Take the records below and retype them line by line, from the first line through the one containing "Screen dimensions: 959x514"; stop there.
DATA SUPPLIED Start Marker
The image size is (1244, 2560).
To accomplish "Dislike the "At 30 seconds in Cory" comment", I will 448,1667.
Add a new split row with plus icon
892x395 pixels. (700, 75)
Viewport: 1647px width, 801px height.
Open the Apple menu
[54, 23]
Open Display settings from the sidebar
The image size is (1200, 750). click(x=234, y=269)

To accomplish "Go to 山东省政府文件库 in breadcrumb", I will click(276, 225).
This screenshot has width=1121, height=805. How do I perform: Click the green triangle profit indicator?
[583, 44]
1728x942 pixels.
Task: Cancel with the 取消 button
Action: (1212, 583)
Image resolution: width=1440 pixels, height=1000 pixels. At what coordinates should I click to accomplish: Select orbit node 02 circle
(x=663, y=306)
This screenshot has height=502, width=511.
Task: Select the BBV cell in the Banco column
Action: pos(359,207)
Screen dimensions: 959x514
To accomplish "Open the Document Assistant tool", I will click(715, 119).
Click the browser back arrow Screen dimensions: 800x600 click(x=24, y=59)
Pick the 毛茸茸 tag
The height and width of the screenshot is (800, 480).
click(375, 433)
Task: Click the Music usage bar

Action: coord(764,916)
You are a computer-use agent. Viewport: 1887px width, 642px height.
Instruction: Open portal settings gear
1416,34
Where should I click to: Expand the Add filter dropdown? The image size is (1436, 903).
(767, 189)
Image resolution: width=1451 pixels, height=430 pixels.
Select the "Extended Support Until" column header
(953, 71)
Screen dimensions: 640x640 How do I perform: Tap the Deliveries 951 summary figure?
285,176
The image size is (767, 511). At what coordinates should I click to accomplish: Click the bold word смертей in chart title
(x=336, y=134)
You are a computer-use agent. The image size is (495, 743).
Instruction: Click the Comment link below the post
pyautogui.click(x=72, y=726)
DATA SUPPLIED End Marker
● **ANSWER SPACE**:
The image size is (1244, 2560).
To accomplish "Dislike the "At 30 seconds in Cory" comment", I will 448,1667.
Add a new split row with plus icon
892x395 pixels. (700, 75)
Viewport: 1647px width, 801px height.
Open the Apple menu
[54, 23]
Open Display settings from the sidebar
The image size is (1200, 750). click(x=234, y=269)

To accomplish "Go to 山东省政府文件库 in breadcrumb", I will click(276, 225).
This screenshot has width=1121, height=805. How do I perform: Click the green triangle profit indicator?
[583, 44]
1728x942 pixels.
Task: Cancel with the 取消 button
Action: (1212, 583)
Image resolution: width=1440 pixels, height=1000 pixels. At what coordinates should I click to accomplish: Select orbit node 02 circle
(x=663, y=306)
This screenshot has height=502, width=511.
Task: Select the BBV cell in the Banco column
Action: pos(359,207)
Screen dimensions: 959x514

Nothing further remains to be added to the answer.